Attempting to compensate for this reality by insisting on portraying it as something other than what it is does not build a state. Instead, it undermines public confidence in both the state and the rhetoric promoting that image, and erodes its authority rather than strengthening it.

It would have been more appropriate for Lebanon’s President and Prime Minister, who have positioned themselves at the forefront of confronting Hezbollah, to acknowledge Lebanon’s actual condition, identify its points of weakness, and launch a serious national dialogue to address them.

They should have worked toward an agreement on a defensive strategy that draws on Lebanon’s existing strengths rather than persisting with rhetoric that accomplishes nothing and, naturally, does not build a state.

Presenting the agreement as the unavoidable outcome of the “war’s consequences” is likewise based on numerous misconceptions.

Hezbollah’s steadfastness on the battlefield, the heavy losses it inflicted on the IOF while wearing it down over four months, together with the regional development represented by the failure of the United States and the Zionist regime to achieve their objectives in the illegal war against Iran, all contributed to reshaping the strategic landscape.

Likewise, Iran’s declaration that any future agreement with the United States must end hostilities on all fronts, in particular Lebanon, cannot be overlooked when assessing the context in which the “framework agreement” was reached. Tehran made the end of the aggression on Lebanon, the preservation of its territorial integrity and sovereignty, and the withdrawal of occupying forces fundamental conditions that must be met before the start of negotiations and the signing of any deal.

Taken together, these factors placed the Lebanese negotiators in a position where rejecting an agreement that was closer to an instrument of surrender than to a balanced political settlement was entirely possible.

Surrender is not simply the outcome of battlefield developments. It is a political, strategic, and legal decision shaped by multiple factors and adopted in response to specific circumstances.

For example, a decisive military defeat that leaves the armed forces incapable of continuing the fight. This does not apply to Lebanon. Hezbollah continued resisting and confronting the aggression, inflicting severe losses on the IOF, as acknowledged by Israeli officials themselves.

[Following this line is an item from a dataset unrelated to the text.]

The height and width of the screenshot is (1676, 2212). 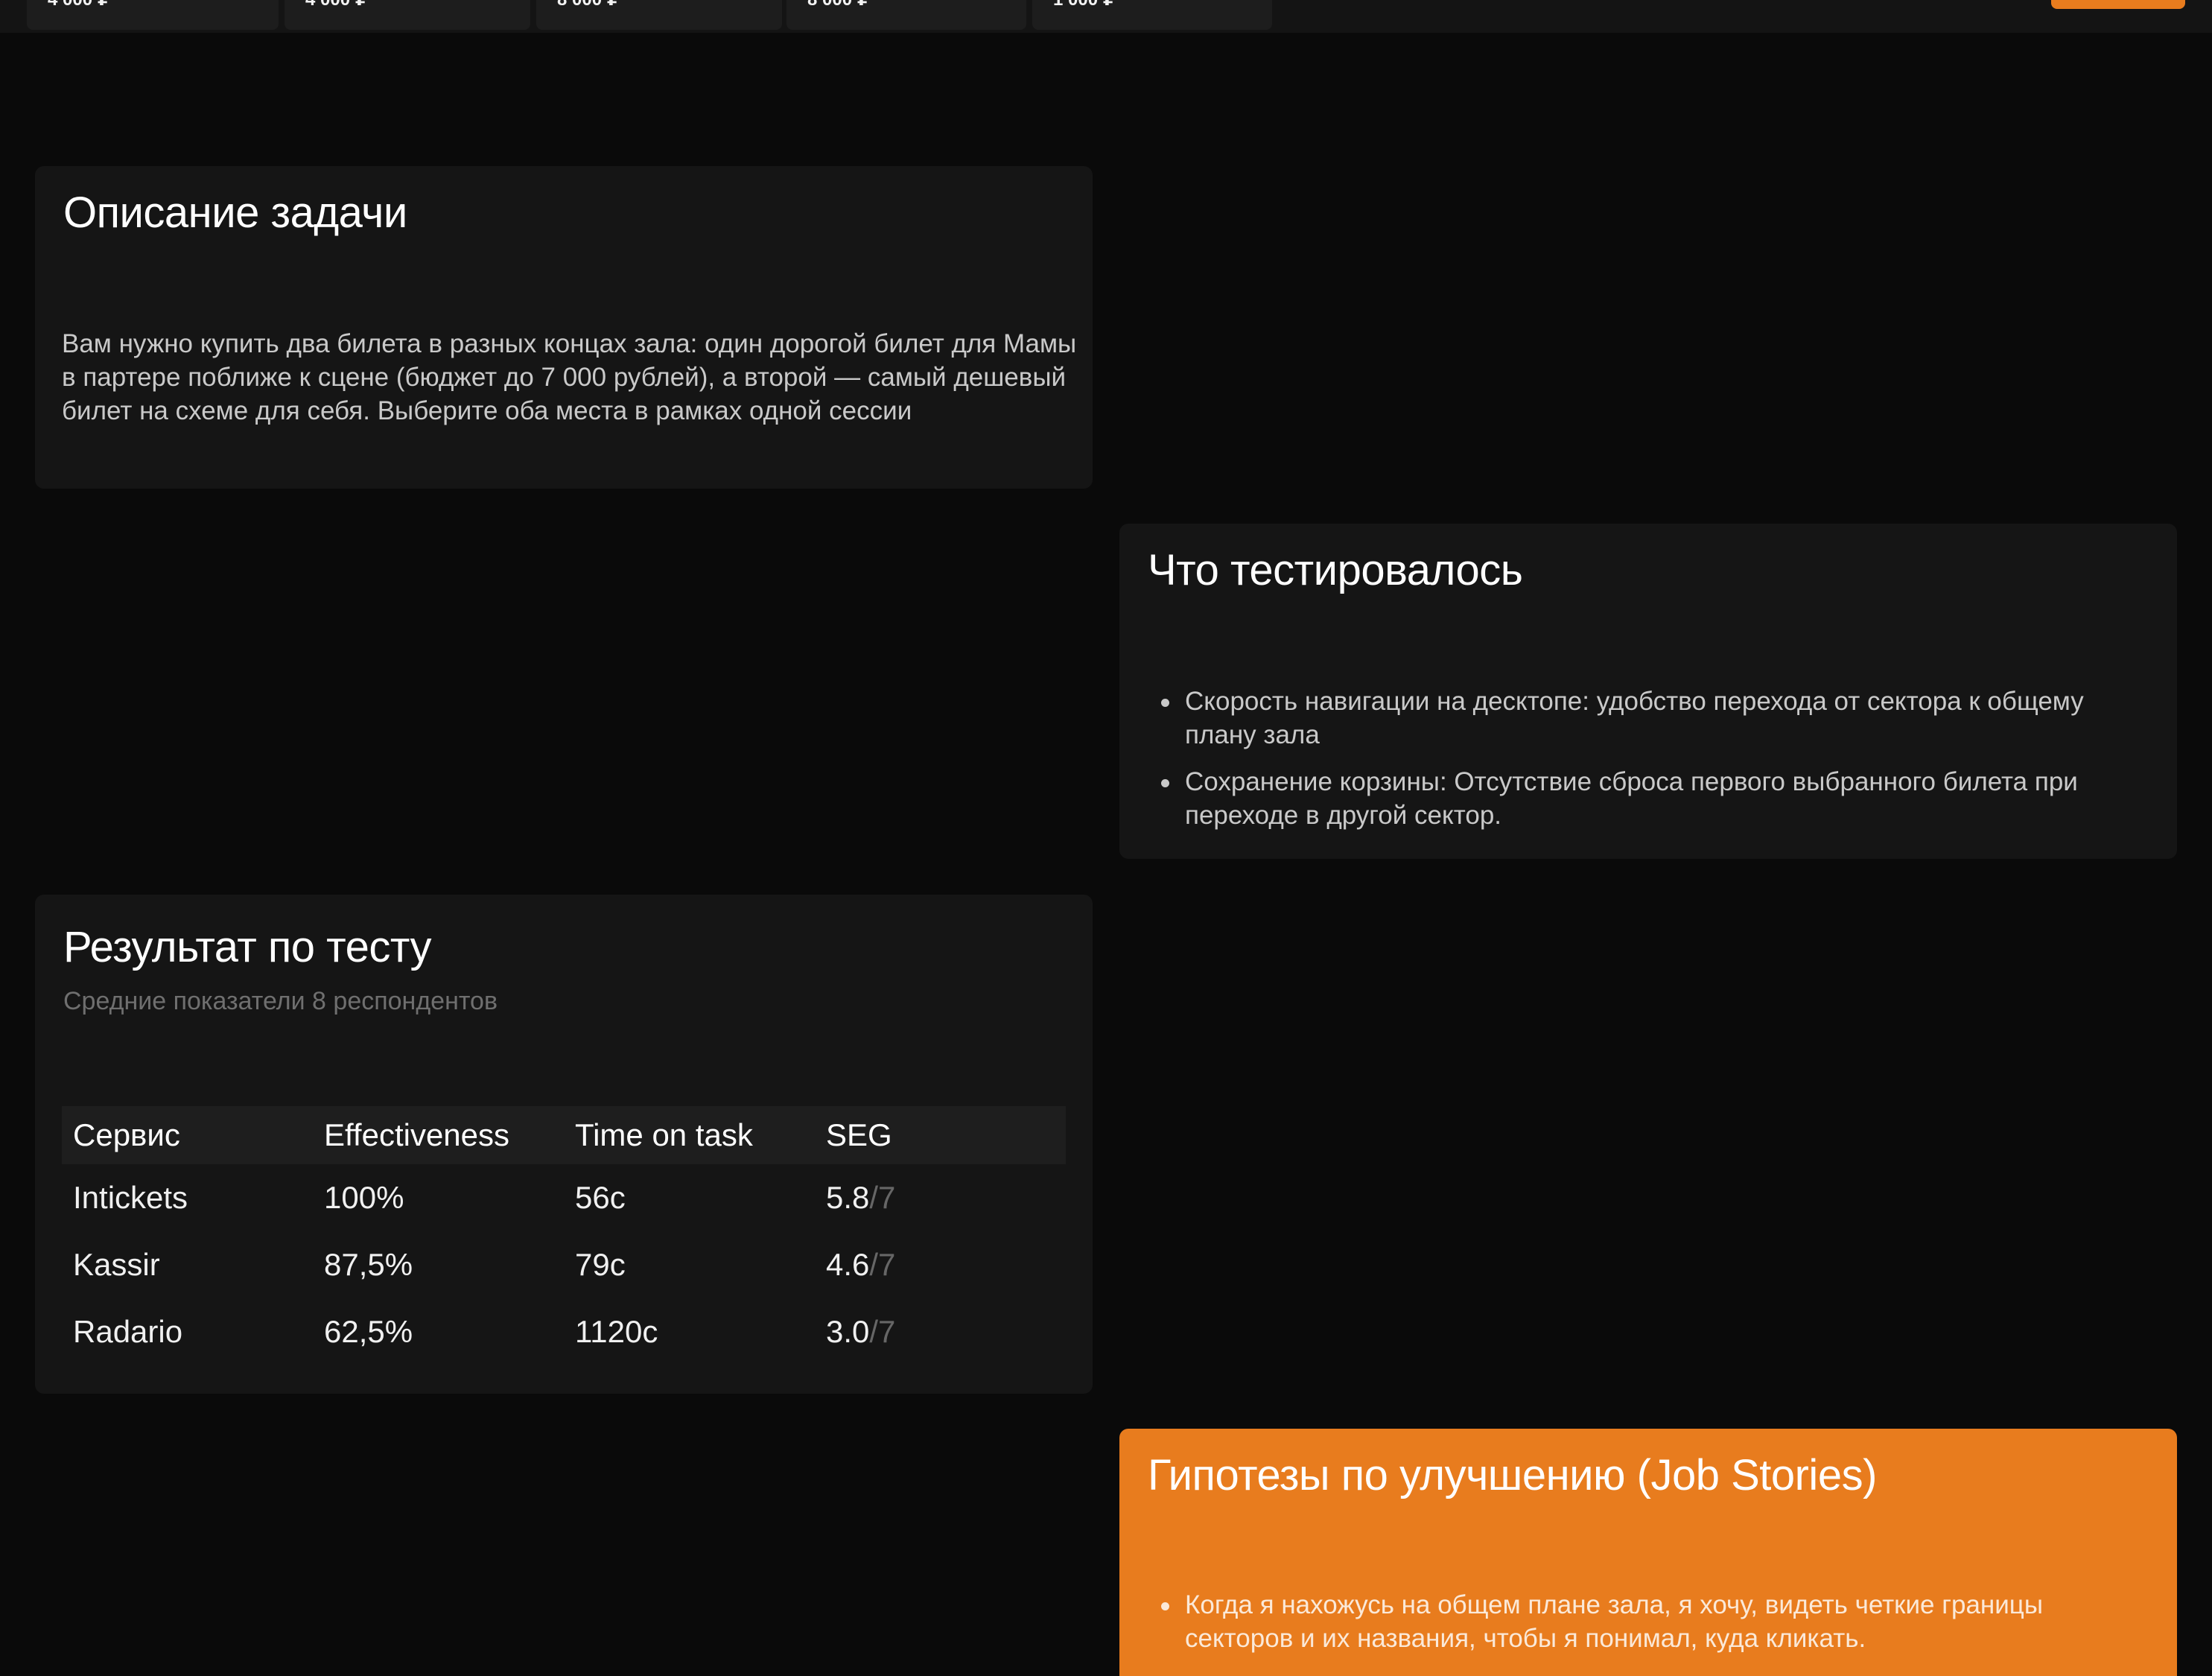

Israeli officials also stated that the regime had failed to achieve its declared objectives, whether eliminating Hezbollah or restoring security to the northern settlements.

The occupation of the Lebanese capital, Beirut, also never occurred and remained far beyond reach. In 1982, the regime was able to occupy Beirut in less than a week, whereas Hezbollah held out for over four months in southern Lebanon, continued wearing down and inflicting pain on the IOF, and prevented it from achieving the ground advance it had planned.

Critics further argue that the Lebanese negotiating performance was marked by poor political and diplomatic competence. The conduct of officials who insisted on pursuing direct negotiations, coupled with their repeated acceptance of proposals presented by Washington at the conclusion of each negotiating round, appeared less like genuine bargaining and more like the implementation of prior commitments.

It raised questions over whether the process was being guided by national interests. This course of action appears to rest on an effort to draw Lebanon into an American-Israeli alliance, an objective that Lebanon’s historical experience suggests is unattainable.

That experience has repeatedly demonstrated how difficult it is to impose strategic choices of this kind on a society governed by delicate and highly sensitive internal balances.

More troubling still is that persisting with this approach could push Lebanon toward another internal explosion, similar to those it experienced historically, and result in further weakening of the state and its institutions instead of strengthening them and consolidating stability.